“The baby emerged from Bea the color of a bruise.”
This novel was nominated for the Booker Prize a few years ago, and ever since Americans have been a more regular part of the nomination process, something I have mostly negative feelings about (there’s already plenty of American literature prizes, and I like following the nominations of book prizes for book recommendations), I have been more and more curious about the books that end up nominated. Some are also big in the US like Paul Beatty’s The Sellout and George Saunders’s Lincoln in the Bardo (both of which won), but then there are more confusing or less clear nominees.
The novel itself takes places some time in the future, but because of the setting (the far flung wilderness) and the characters (atavistic survivalists) the exact date is less clear. We begin with the birth described above, which ends up in a stillbirth.
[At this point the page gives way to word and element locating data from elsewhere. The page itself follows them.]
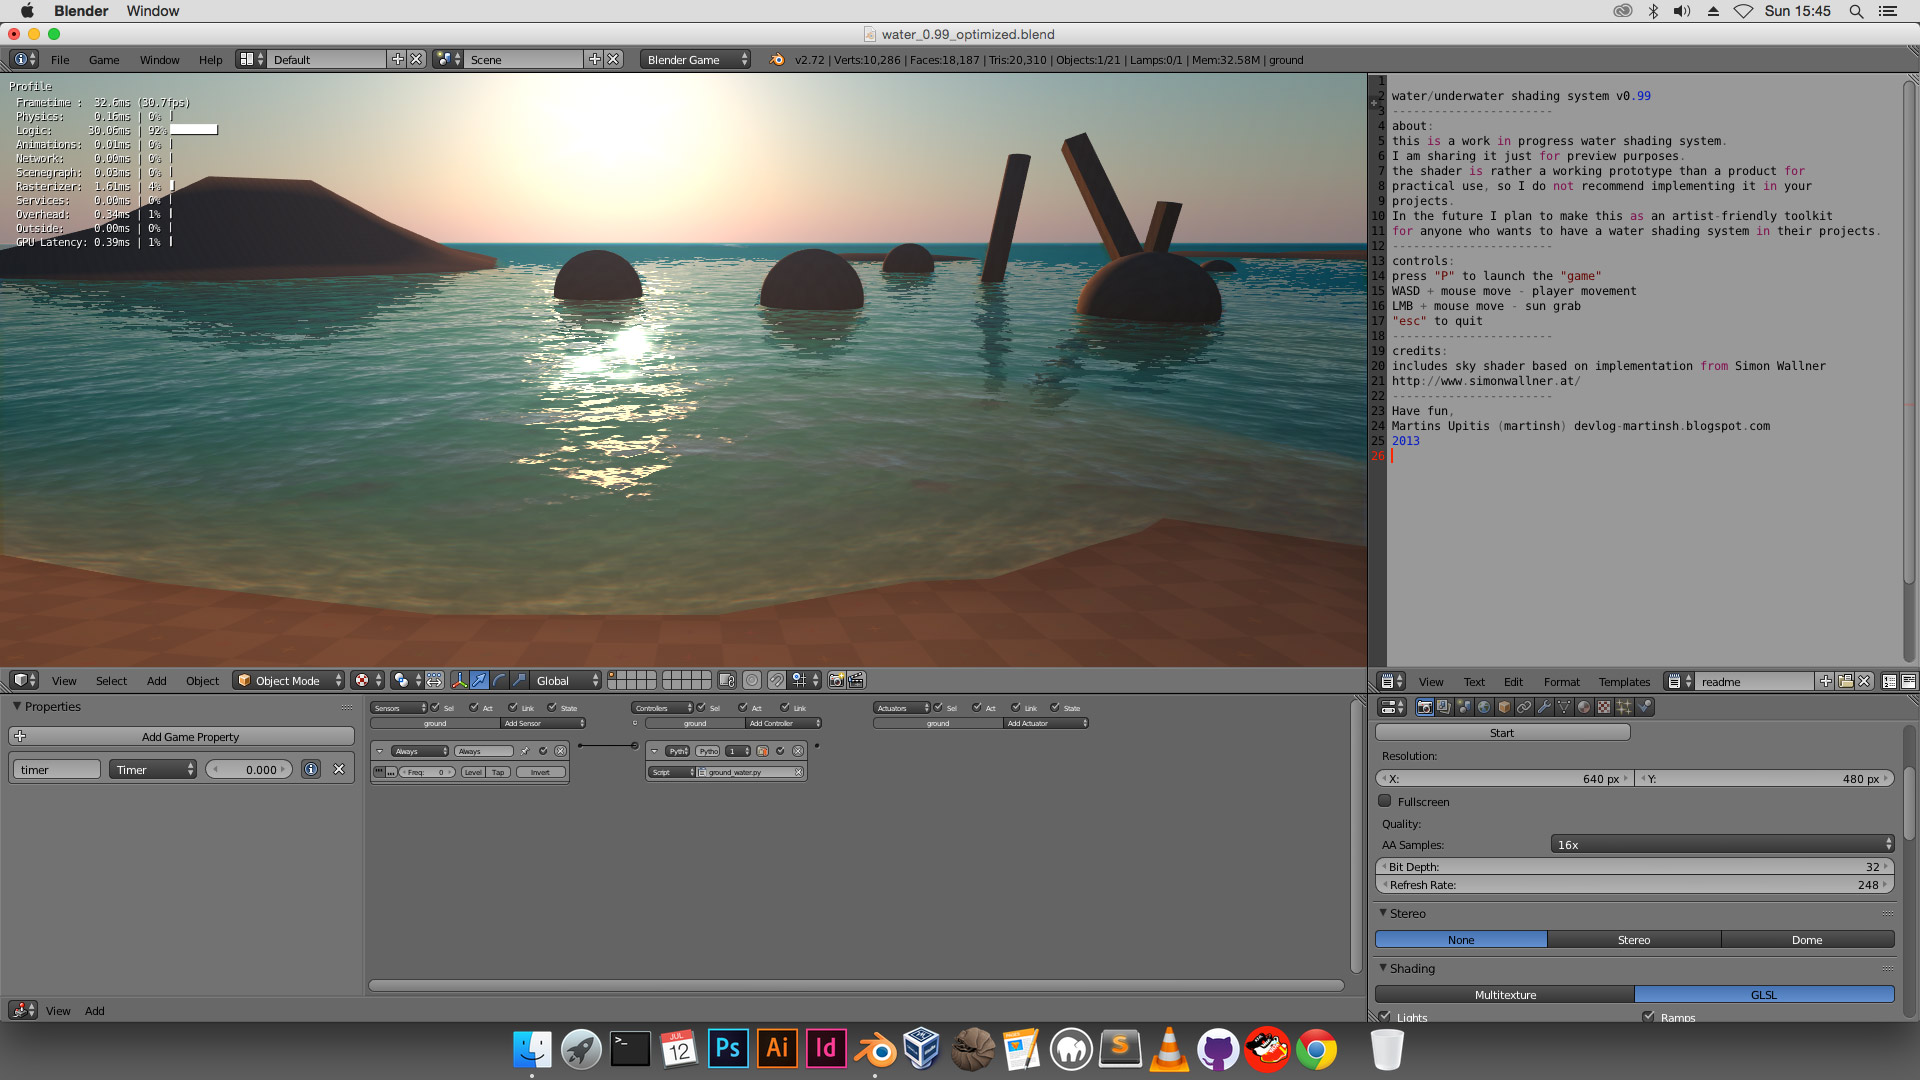1920x1080 pixels.
Task: Click Add Game Property button
Action: pyautogui.click(x=188, y=736)
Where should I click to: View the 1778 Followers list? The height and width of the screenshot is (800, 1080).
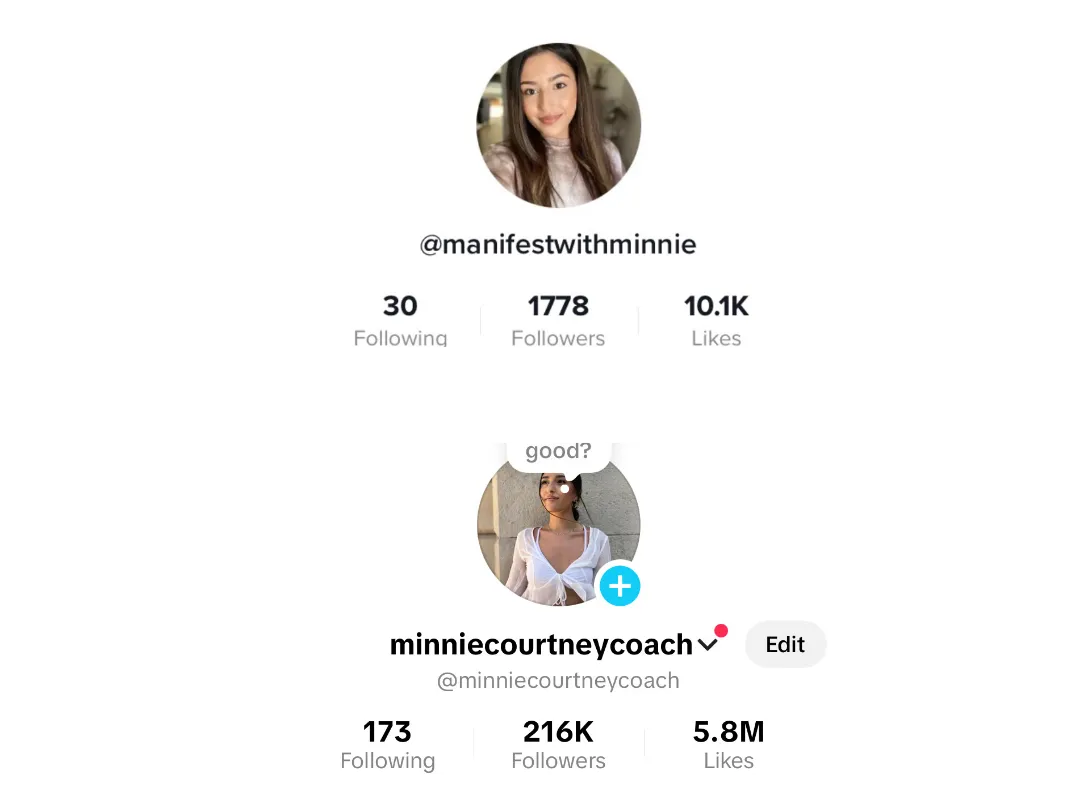(558, 320)
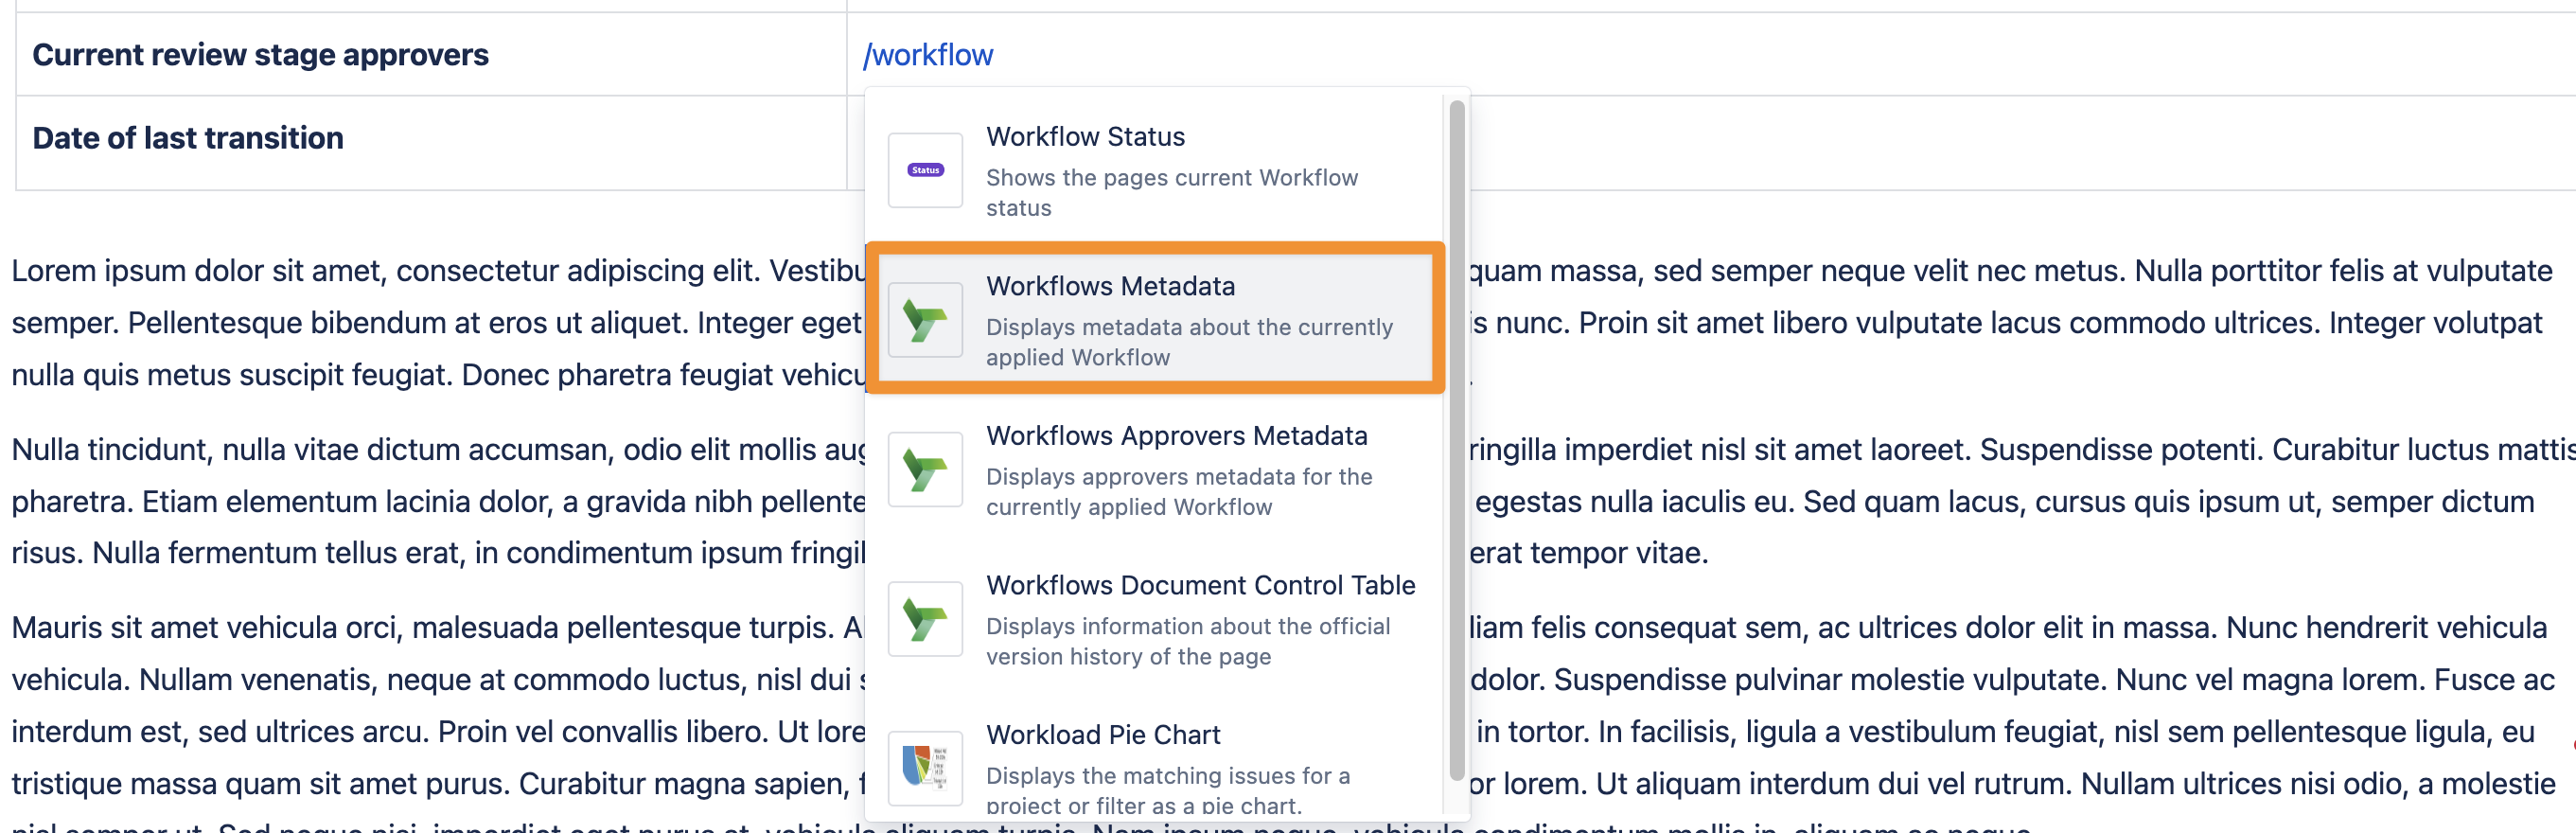Image resolution: width=2576 pixels, height=833 pixels.
Task: Click the 'Shows the pages current Workflow status' description
Action: (x=1171, y=192)
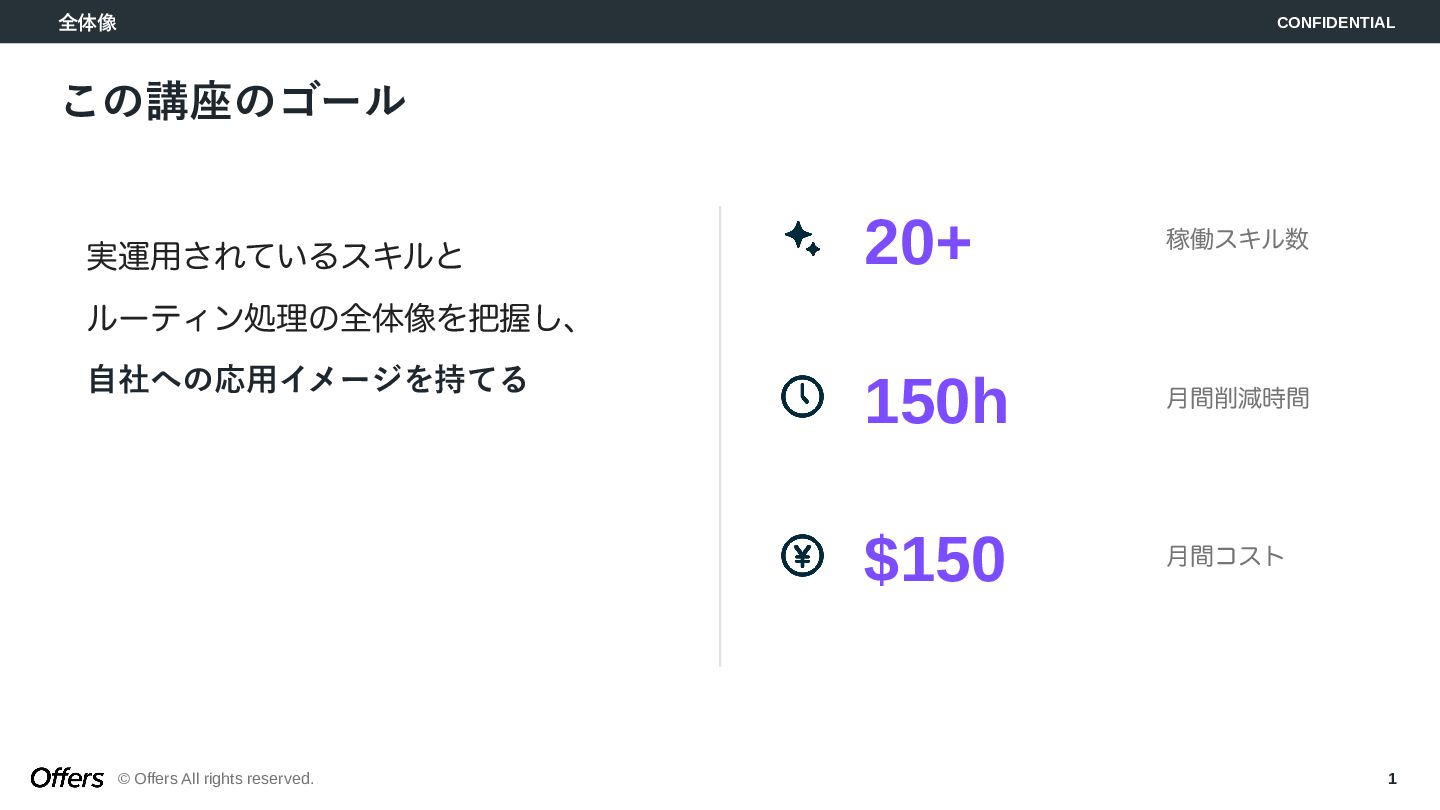Screen dimensions: 1440x810
Task: Click the sparkle stars icon
Action: 802,239
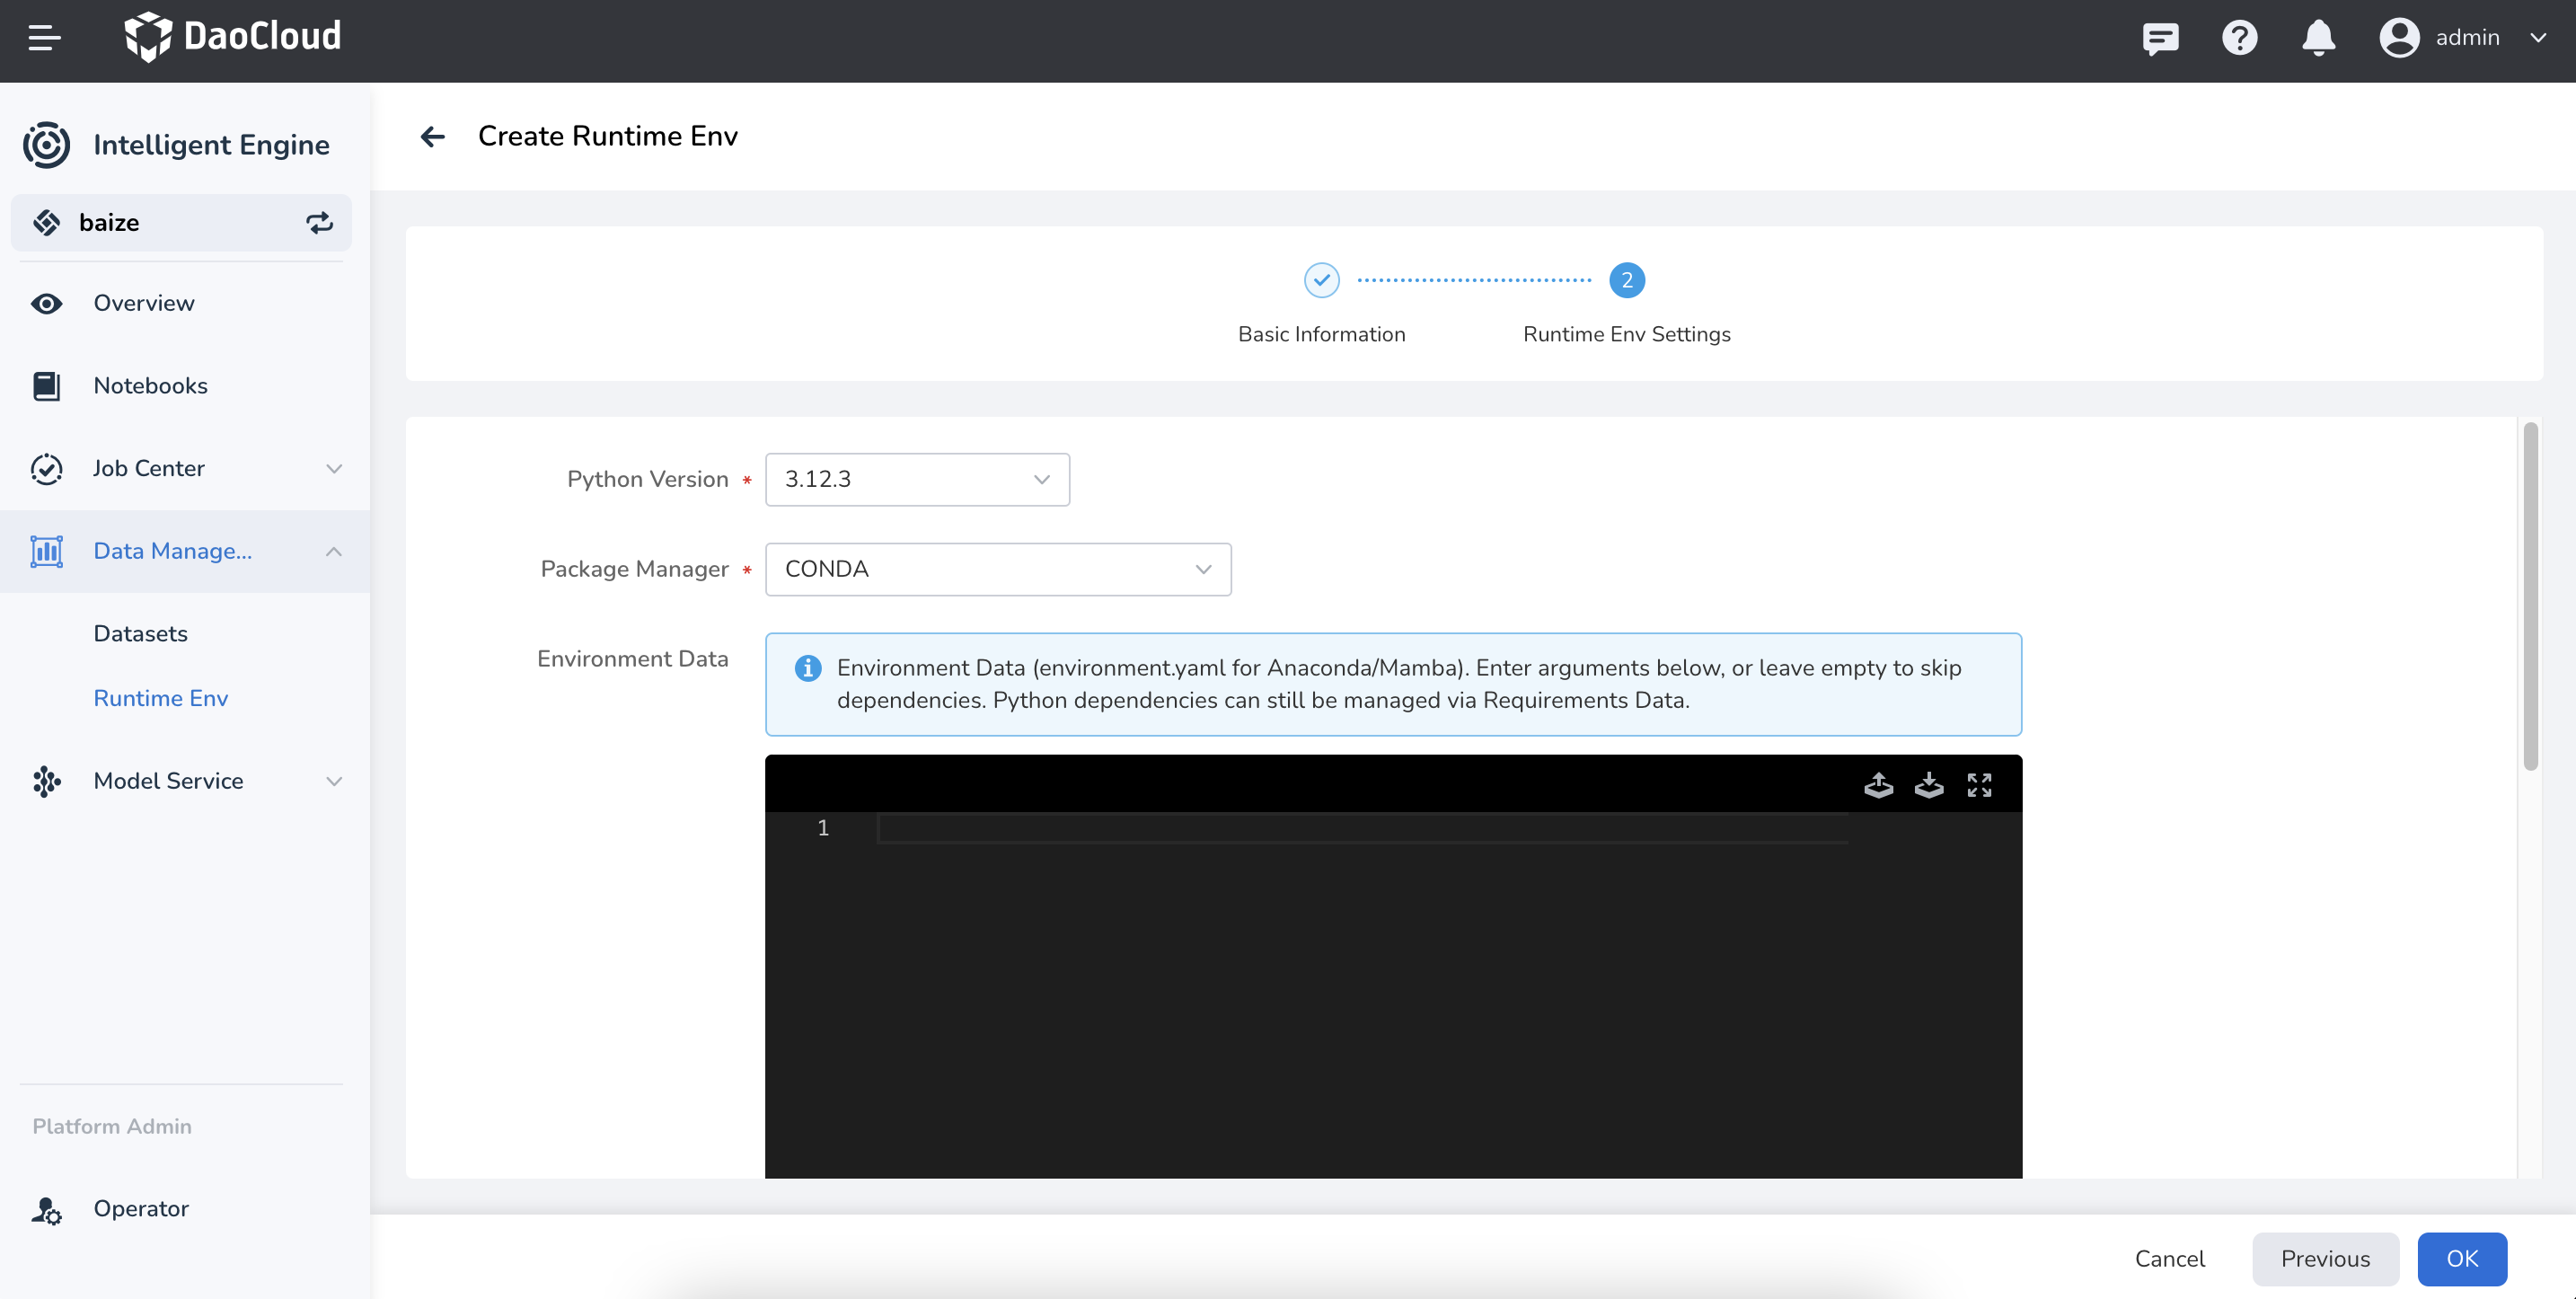Click line 1 in the environment editor

point(1360,828)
Bea is one of the women in the survival group and has chosen to become involved because her surviving daughter Agnes was becoming sicker and sicker from a mysterious illness while living in the city. They joined the group, who with government permission have been part of an experiment about human survival in the wilderness, a natural space that is seemingly more closed off and more strictly protected in this future world. The general rules is that they must have minimal impact on the surroundings, no permanent dwellings or stomping grounds (no stomping at all), and must be on a kind of parole relationship with the forest rangers. A constant event in the book is the forest rangers exercising what feels like a randomly and ill-defined amount of power against them. As Agnes grows up and grows healthier, her world becomes the wilderness, and especially when Bea returns to the city for an emergency, more independent. As the novel progresses, this growing gulf between the mother that took her afield for health and the daughter who is inhabiting almost a new mode of being becomes starker as the situation around them grows more intense and dangerous.
At times I think this book is really interesting, but at other times, it also feels oddly anemic (like its characters). It hover in the space between symbolism and prediction a little precariously, but doesn’t quite nail either.